Where to base yourself
Pick one or two bases rather than moving every night.
Monterosso al Mare
££ mid-rangeThe most practical base: the only proper sandy beach in the Cinque Terre, the flattest streets and the widest choice of restaurants and hotels. It's split into an old town and a newer beach quarter, so it feels more like a small resort than a fishing village — which is exactly why families and anyone hauling a suitcase should start here.
Best for: First-timers with luggage, beach days, families
Vernazza
£££ premiumThe prettiest of the five — a natural harbour ringed by stacked pastel houses, with a little square that's pure postcard. It also books out first and has the fewest rooms, so reserve months ahead. It's the one village from which, in 2026, you can still walk to a neighbour on each side (Corniglia and, conditions permitting, Monterosso).
Best for: The view, photographers, romance
Corniglia
££ mid-rangeThe clifftop outlier: no harbour, so boats can't dock and tour groups thin out, leaving the quietest, most residential pace of the five. The catch is the 300-plus-step Lardarina staircase (or a shuttle bus) up from the station — fine with a daypack, a slog with a wheelie case. Best vineyard views and the calmest evenings.

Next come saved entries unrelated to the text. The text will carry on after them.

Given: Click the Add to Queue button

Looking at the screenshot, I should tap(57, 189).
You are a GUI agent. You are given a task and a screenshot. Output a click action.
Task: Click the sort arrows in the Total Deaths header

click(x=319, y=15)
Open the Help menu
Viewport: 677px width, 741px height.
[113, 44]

Best for: Peace and quiet, walkers, light packers
Getting around Cinque Terre
The Cinque Terre Express train is the backbone — it runs every 15–30 minutes and tunnels between the five villages in two to four minutes each, so a closed walking trail never strands you. Get the Cinque Terre Treno Card (around £20/€23 a day in 2026) for unlimited Express rides plus the trail network; the cheaper Trekking Card covers paths only if you don't plan to train-hop much. Cars are a non-starter — the villages are pedestrianised or unreachable, and parking is scarce and pricey at La Spezia or Levanto on the edge. Passenger ferries link four of the villages (not clifftop Corniglia) in summer and are the prettiest way to see the coast from the water, though they're slower and weather-dependent.